→ 本文:

これは「STAP細胞騒動」をめぐる、理化学研究所の笹井芳樹副センター長による会見の中で使われた言葉です。
仮説という言葉を修飾している「検証する価値のある合理性の高い」は置いておいて、仮説とはそもそも何でしょうか。
「事象や法則について説明するために仮に設定された説のこと(世界大百科事典 第2版)」だそうです。言葉の定義については様々な解釈がありますので、興味のある方はご自身で調べてみてください。
仮説というと私はすぐに統計学で使う「帰無仮説」を思い出します。帰無仮説とは無に帰したい、すなわち葬り去りたい(棄却したい)仮説のことです。
たとえばあなたが新しい薬を発明したとします。当然、「この薬は効く!」と言いたいはずです。
帰無仮説とは「この薬は効くとは言えない」という仮説です。「効かない」ではないところがミソです。
いろいろな実験を経て、帰無仮説:「この薬は効くとは言えない」が否定(棄却)されれば、「この薬は効く!」という主張(対立仮説と言います)が支持されたことになります。
また、帰無仮説が棄却できなかったとしても、「効くとは言えない」というだけでそれ以上のことは何も言えないのです・・・なんだかややこしいですね。

→ 課題 1:
本文の新しい薬の例では、帰無仮説はどのような仮説だとされていますか。
→ 課題 2:
仮説について述べた本文の続きを書き継いでください。

→ 資料:

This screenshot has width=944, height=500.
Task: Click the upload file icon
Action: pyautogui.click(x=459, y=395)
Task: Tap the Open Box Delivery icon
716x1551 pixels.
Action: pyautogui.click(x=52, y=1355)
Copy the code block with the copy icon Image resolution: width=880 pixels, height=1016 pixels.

==

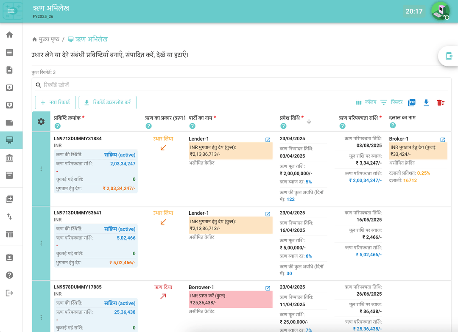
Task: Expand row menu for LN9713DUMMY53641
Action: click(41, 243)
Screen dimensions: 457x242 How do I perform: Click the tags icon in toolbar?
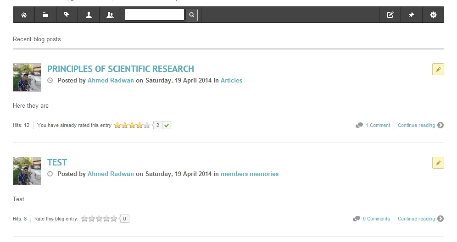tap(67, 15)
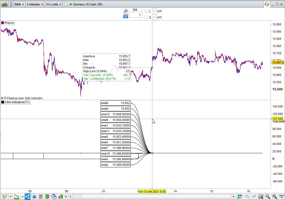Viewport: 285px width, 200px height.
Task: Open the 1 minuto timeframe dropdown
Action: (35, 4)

→ 解答欄 1:
「この薬は効くとは言えない」という仮説です。

→ 解答欄 2:
統計学では、このように慎重というかまわりくどい言い方をします。実はこれが論理的に非常に良くできた考え方なのです。
したがって「検証する価値のある合理性の高い」という修飾文は、あってもなくても一切関係ないのです。笹井先生は「気持ち」を込めて表現していたわけですね。
さて、STAPが「Stimulus-Triggered Acquisition of Pluripotency cells」として学問の世界に輝かしい地位を獲得できるか、「Strange Troublesome Academic Problem」として汚点を残すか、浅学菲才の私には全く分かりません。
とはいえ、何らかの結論が出るまでは「修飾語を付けずに」関心を持ち続けていこうと思っています。
※注) 画像は意図的に加工されたものです。大変申し訳ございません。